WORK INSTRUCTION: Retype, word for word, every line of the records below starting at the one that contains "Trivia (133, 6)" and ending at the one that contains "Def Leppard (307, 2432)"; include both of those lines and nothing more.

SUPPLIED DATA:
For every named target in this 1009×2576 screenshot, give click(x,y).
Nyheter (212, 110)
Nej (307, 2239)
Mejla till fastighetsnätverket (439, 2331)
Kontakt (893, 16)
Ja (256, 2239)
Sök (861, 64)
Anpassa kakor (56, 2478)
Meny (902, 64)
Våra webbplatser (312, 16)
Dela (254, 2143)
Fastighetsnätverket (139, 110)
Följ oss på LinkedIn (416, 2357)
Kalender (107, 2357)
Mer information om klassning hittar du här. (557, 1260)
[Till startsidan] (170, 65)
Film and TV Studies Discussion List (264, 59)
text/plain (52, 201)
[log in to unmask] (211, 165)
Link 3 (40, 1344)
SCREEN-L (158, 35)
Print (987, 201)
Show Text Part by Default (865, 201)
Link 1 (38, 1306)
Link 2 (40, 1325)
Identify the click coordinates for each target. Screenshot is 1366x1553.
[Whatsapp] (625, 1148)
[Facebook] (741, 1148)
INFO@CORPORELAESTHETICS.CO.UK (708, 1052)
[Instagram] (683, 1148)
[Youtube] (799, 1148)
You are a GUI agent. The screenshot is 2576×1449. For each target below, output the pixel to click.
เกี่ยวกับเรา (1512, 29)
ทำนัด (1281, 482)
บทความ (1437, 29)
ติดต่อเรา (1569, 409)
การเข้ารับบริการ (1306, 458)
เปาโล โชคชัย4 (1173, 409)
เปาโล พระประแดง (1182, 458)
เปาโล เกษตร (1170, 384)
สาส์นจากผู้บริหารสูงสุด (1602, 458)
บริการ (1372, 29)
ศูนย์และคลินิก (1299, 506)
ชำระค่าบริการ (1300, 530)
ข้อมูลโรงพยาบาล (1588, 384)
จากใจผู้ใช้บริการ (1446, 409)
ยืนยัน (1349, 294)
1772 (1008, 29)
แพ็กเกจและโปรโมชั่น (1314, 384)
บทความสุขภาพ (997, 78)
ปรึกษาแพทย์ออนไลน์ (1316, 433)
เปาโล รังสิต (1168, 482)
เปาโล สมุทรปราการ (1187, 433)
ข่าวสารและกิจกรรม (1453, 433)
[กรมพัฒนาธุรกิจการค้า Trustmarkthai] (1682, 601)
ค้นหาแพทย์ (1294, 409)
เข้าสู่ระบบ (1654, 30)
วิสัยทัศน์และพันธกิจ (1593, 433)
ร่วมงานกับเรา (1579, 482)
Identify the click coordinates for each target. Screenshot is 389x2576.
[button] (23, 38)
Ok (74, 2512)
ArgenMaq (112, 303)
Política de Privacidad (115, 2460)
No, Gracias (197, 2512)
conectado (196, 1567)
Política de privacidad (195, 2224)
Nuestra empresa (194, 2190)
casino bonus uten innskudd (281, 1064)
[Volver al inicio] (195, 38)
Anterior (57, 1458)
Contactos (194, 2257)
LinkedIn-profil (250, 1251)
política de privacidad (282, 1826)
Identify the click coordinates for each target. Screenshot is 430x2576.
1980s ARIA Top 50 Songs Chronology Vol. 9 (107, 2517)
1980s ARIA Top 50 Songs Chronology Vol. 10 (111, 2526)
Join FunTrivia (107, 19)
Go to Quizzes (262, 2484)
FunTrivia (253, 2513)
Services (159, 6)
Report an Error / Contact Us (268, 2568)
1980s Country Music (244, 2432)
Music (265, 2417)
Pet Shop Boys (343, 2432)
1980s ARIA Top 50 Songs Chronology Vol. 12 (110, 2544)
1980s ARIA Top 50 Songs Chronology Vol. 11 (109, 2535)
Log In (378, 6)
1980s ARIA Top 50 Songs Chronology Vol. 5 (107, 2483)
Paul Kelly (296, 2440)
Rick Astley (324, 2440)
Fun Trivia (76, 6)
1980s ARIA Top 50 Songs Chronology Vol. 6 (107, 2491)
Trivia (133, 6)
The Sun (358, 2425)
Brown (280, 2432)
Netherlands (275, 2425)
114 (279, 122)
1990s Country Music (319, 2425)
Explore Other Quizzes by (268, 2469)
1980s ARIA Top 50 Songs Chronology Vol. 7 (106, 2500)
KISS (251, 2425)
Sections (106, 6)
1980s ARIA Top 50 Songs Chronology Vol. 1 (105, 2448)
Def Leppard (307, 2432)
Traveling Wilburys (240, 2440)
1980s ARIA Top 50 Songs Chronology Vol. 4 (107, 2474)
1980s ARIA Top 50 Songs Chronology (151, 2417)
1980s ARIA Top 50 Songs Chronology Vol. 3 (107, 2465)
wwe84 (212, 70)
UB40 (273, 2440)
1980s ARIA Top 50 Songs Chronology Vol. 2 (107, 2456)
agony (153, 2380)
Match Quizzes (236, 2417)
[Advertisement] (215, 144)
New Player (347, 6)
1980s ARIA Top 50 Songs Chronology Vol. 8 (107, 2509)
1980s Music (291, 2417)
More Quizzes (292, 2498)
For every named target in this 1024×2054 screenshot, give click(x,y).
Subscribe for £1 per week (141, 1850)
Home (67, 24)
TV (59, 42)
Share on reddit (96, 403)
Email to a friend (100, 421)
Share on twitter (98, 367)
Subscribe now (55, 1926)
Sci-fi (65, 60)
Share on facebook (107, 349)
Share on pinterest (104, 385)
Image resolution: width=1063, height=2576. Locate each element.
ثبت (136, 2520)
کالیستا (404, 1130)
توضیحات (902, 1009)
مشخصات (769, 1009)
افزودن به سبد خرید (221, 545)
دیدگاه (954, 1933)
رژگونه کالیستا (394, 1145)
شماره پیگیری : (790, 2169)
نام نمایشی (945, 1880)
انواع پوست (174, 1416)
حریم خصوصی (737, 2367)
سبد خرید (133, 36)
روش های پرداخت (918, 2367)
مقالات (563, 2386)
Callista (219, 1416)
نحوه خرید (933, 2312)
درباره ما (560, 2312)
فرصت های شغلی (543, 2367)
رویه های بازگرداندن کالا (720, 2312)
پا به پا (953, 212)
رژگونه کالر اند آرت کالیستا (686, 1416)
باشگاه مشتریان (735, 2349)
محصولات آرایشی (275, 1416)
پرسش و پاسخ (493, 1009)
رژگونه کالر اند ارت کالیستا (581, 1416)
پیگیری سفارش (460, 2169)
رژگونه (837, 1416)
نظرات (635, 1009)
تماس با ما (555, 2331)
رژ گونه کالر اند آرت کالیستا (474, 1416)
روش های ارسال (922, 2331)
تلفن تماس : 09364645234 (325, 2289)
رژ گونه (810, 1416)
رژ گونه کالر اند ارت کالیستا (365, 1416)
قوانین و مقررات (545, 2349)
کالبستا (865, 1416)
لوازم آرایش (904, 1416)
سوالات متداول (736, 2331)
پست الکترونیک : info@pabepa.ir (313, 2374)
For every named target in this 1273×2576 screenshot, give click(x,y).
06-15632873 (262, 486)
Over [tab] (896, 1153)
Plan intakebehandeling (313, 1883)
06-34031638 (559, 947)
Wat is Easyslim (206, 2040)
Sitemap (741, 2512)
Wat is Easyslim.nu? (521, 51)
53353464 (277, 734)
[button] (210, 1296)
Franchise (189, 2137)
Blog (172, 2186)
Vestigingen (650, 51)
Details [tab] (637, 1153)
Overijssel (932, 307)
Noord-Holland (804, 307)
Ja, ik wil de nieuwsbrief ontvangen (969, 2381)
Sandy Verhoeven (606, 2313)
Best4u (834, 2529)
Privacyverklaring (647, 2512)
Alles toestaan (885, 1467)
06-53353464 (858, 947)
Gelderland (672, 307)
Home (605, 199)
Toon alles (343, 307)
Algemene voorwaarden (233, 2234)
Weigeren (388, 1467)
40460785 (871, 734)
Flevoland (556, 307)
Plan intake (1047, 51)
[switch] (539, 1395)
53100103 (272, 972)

ANSWER TO THIS PROBLEM:
Trivia (133, 6)
The Sun (358, 2425)
Brown (280, 2432)
Netherlands (275, 2425)
114 (279, 122)
1990s Country Music (319, 2425)
Explore Other Quizzes by (268, 2469)
1980s ARIA Top 50 Songs Chronology Vol. 7 (106, 2500)
KISS (251, 2425)
Sections (106, 6)
1980s ARIA Top 50 Songs Chronology Vol. 1 (105, 2448)
Def Leppard (307, 2432)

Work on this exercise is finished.